Improving Arduino Serial Monitor Performance

Recently I’ve been working to improve the Arduino Serial Monitor.  Here it is running with Teensyduino 1.48-beta1.

Previously if a board sent data this fast (as Teensy 4.0 can), Java would run out of memory and the Arduino IDE crashes.

Teensy 4.0’s USB code is not yet fully optimized, so we can expect even greater speeds later this year.  The Arduino Serial Monitor needs improvement to handle these faster data rates!

Deja Vu From 2014

This isn’t the first time Teensy has crashed Arduino by sending too rapidly to the Serial Monitor.  Back in 2014, this same problem existed with Teensy 3.1.  Serial.print() without delay on Teensy 3.1 would cause Java to run out of memory and crash the Arduino IDE.

Arduino Due was also capable of crashing the Arduino IDE this way.  The Arduino developers had tried in October 2014 to solve it by limiting the buffered data size, which helped, but still Java would eventually run out of memory and lock up.
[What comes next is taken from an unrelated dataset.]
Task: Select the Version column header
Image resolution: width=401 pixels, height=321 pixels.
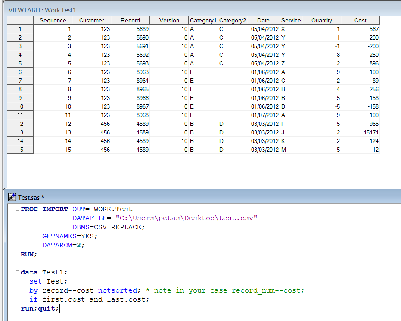Action: pos(169,20)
On December 6, 2014, I finally managed to work around the problem well enough for Arduino to handle sustained USB full speed (12 Mbit/sec) incoming data.  My solution worked around the terrible slowness of adding and removing data from the JTextArea component by collecting incoming data to a buffer and using a timer to add data at only 30 Hz rate.  It also limited the rate of removal to only once every 150 adds, and removed by the number of characters rather than the number of lines.  4 days later, the Arduino developers adapted my solution and merged it into Arduino.  This code as been in every version of Arduino since 1.6.0.

At the time, I wrote this explanation of the details and rant about Java performance.  Back then I wrote “Java is pretty horrible”.  Now with the benefit of hindsight, I realize I was equating Swing’s JTextArea and JTextComponent classes (and the complicated data storage infrastructure lurking behind them) with Java in general.  I also wrote “if dramatically faster hardware is made … in the future, this buffer might need to grow”.

Now with Teensy 4.0 bringing that dramatically faster hardware, and some hindsight, I’ve learned how so much more than merely increasing the size of an intermediate buffer is needed to support sustained data transfer at such speed.

What’s Really Using So Much Memory?

I quickly discovered the terrible slowness inside JTextArea & JTextComponent scaled up (or “down”) rapidly with data size.  Keeping the same 30 updates per second but with larger data would not work.  It failed spectacularly.  Under the load of Teensy 4.0 printing without delay, the Arduino IDE would run slowly for a matter of seconds, then on Windows and Mac start throwing OutOfMemoryError exceptions and ultimately lock up.  On Linux, it would keep running, but unusably slow and consume many gigabytes of memory.  Not good.

To start digging into the problem, I ran VisualVM, which is a Java profiler.  It’s one of the programs bundled with the Java SDK.  If you have the SDK and a JAVA_HOME environment variable (the usual setup for compiling Arduino from source), it can be run from the command line with “$JAVA_HOME/bin/jvisualvm”.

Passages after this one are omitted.